• **Data for this task**
┄┄┄┄┄┄┄┄┄┄
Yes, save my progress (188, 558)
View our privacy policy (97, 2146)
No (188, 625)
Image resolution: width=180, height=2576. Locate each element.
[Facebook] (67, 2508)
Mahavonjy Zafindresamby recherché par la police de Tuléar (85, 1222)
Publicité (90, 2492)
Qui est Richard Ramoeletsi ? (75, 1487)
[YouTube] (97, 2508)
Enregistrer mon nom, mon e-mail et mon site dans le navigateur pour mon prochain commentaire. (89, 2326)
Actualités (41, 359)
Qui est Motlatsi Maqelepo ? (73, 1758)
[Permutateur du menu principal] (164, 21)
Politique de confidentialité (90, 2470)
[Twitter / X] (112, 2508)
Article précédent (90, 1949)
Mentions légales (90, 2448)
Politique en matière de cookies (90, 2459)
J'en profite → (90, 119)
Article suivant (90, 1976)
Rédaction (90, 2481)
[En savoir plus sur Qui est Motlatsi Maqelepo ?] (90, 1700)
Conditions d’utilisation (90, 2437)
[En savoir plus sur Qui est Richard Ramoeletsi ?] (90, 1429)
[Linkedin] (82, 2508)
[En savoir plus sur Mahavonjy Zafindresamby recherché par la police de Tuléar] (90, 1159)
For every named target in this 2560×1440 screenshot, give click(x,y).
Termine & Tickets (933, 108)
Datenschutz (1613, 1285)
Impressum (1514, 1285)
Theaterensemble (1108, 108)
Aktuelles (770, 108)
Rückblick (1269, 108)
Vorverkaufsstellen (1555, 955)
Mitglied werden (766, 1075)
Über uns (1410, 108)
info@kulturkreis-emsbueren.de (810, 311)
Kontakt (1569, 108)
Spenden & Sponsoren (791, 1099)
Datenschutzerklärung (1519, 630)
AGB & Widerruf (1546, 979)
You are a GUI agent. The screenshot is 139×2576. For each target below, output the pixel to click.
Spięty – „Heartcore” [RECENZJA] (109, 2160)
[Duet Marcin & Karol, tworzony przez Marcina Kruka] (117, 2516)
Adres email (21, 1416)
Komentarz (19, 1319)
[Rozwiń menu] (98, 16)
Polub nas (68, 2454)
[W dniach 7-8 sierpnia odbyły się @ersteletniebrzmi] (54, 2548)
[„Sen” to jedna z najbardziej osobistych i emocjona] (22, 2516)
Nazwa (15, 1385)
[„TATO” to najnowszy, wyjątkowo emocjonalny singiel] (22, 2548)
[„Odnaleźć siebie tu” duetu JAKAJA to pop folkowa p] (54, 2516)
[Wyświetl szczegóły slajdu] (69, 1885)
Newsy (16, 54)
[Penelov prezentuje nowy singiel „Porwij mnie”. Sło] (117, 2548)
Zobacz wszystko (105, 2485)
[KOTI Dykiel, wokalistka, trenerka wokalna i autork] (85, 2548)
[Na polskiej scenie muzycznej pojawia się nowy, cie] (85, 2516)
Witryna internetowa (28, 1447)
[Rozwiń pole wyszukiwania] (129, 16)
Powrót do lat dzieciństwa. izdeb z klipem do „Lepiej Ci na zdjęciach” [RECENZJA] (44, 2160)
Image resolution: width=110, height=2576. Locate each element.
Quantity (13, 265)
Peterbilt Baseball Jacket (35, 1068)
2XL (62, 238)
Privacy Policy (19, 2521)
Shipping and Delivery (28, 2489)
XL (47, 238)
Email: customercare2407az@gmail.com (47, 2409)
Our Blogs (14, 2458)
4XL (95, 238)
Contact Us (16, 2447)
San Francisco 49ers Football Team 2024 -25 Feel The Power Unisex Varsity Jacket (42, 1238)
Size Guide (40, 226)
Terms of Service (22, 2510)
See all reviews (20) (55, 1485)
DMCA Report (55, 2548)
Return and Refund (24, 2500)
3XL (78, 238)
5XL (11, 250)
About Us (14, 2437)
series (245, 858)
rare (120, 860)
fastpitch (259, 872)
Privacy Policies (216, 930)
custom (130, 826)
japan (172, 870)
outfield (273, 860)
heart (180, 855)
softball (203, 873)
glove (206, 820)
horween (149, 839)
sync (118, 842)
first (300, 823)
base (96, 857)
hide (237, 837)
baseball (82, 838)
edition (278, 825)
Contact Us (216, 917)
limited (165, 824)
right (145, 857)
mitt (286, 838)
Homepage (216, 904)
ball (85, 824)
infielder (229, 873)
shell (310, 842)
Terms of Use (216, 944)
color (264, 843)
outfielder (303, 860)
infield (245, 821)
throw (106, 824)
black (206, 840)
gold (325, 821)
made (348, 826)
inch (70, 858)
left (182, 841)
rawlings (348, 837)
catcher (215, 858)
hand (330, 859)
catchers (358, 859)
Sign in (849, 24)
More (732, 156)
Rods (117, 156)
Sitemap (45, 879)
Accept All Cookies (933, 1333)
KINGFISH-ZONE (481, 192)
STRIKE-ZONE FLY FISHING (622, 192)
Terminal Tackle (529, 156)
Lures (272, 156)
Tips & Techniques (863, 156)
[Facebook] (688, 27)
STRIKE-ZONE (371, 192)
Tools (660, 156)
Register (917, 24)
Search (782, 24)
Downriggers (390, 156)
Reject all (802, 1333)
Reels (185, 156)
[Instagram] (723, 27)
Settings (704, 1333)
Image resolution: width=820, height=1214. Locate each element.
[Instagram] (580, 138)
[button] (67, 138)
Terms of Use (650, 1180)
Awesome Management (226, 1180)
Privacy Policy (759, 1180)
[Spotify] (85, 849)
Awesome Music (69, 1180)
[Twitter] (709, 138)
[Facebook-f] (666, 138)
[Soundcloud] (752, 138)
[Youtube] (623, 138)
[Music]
┄┄┄┄┄┄┄┄┄┄
• **Work to be completed**
Retype word for word everything in the listing above from the line that holds "No (188, 625)" down to the line that holds "[YouTube] (97, 2508)". Keep both end lines and leave out the rest.

• **Result of the task**
No (188, 625)
Image resolution: width=180, height=2576. Locate each element.
[Facebook] (67, 2508)
Mahavonjy Zafindresamby recherché par la police de Tuléar (85, 1222)
Publicité (90, 2492)
Qui est Richard Ramoeletsi ? (75, 1487)
[YouTube] (97, 2508)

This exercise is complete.